Lyla currently has two favorites—Moana and The Trolls. I became very familiar with them after reading the books over and over and watching the movie versions of both stories. So I asked myself, what makes the Trolls and Moana so compelling?
The trolls are tiny creatures with a big enemy—the Bergens. When a group of trolls is captured, their leader, Poppy, lays aside her fears and goes to the Bergens’ town to rescue her friends. It’s a story of friendship and courage against great odds that has a happy ending.
Moana is a young girl from a tropical island who also learns to set aside her fears and overcome great odds. Her people and her island are in trouble, so she crosses the vast ocean to try to help restore the balance of nature. Along the way, she befriends Maui and, in the end, discovers who she is really meant to be.
So, here’s what I learned about great fiction. Both stories feature villains, and my granddaughter took great delight in being scared half to death by lava monsters and fiendish Bergens, knowing it would all turn out okay in the end. Every great story needs an antagonist who the main characters have to overcome—even if it’s something intangible like hatred or unforgiveness. Like the trolls, when we struggle to overcome our difficulties, we become better people. And being a little scared is fun too, isn’t it?
Second, both stories have lessons on the importance of friendship, and the value of not trying to do everything alone. Relationships are very important, whether it’s a friendship, a marriage, or a family that’s featured. Moana and Poppy are both strong, courageous women but neither could have accomplished what she did without her friends.
A third theme of these stories is the need for courage to overcome our fears as we attempt to do what others say is impossible. Of course, God isn’t mentioned in Moana or The Trolls but good Christian fiction will always highlight what can be accomplished through faith. God is the source of our strength and courage. Someday my granddaughters will learn that He is the One who provides the courage to face impossible odds.
These are all great elements of good fiction but best of all, both stories provided a picture of redemption. In The Trolls, the power of love transforms the Bergens from enemies into friends. And in Moana, the lava monster is transformed into a beautiful, fruitful island by Moana’s act of courage. Enemies and people who seem unlovable may turn out to be good friends if we give them a chance. Redemption is at the heart of every great story, from Les Miserables to The Cat in the Hat (another of Lyla’s favorites). I hope I never tire of telling the redemption story in a dozen different ways in my novels.
And speaking of redemption, I now have a new chapter to add to the story of my daughter’s cat, Dexter.

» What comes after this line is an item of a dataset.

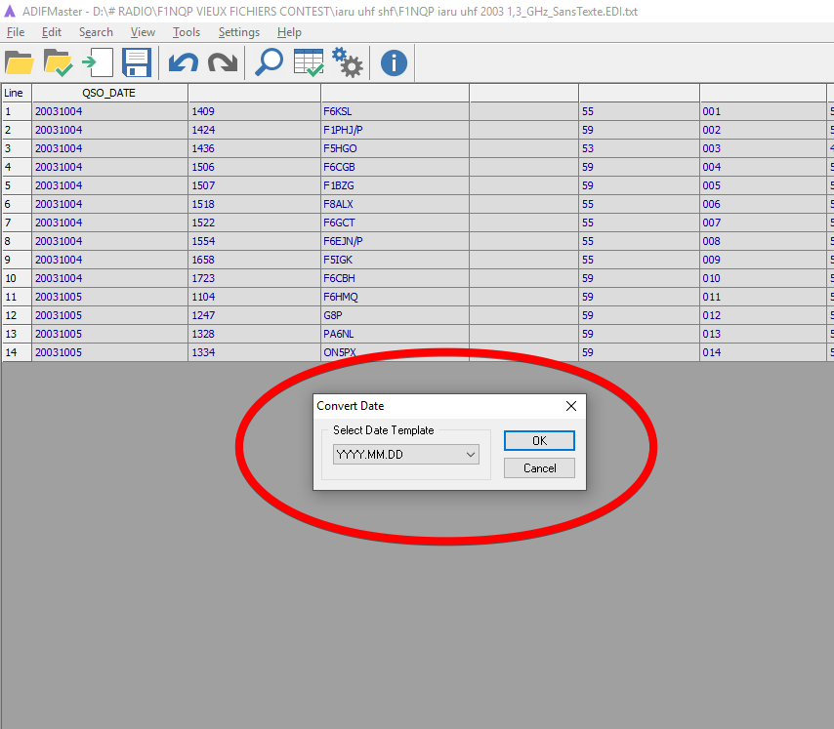The height and width of the screenshot is (729, 834).
Task: Select the F6KSL callsign cell
Action: pyautogui.click(x=338, y=111)
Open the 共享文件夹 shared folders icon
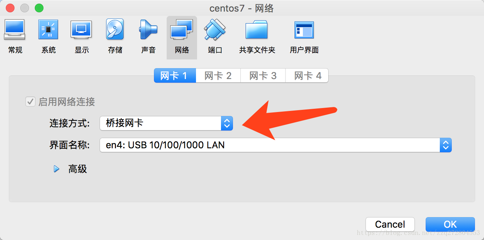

In earlier blogs, I told how Dexter, a wild, unlikeable, homeless cat from the streets of Chicago, was transformed into a loveable family pet through my daughter’s perseverance and love. He has watched over Lyla from the day she was born, bringing her little toys whenever she is upset. While I was alone with her, Lyla woke up in the night, crying for her mama and papa. I tried without success to calm her and get her back to sleep. Then Dexter came to the rescue, jumping onto her bed and curling up beside her, purring like a furry motorboat. Lyla settled down as she petted him, then curled up beside him and fell asleep, hugging him like a Teddy bear. If I hadn’t witnessed it, I would never have believed it!
That’s the power of redemptive love. It worked in Dexter’s life—and for Moana and the trolls, too. No wonder Jesus commanded us to love our enemies.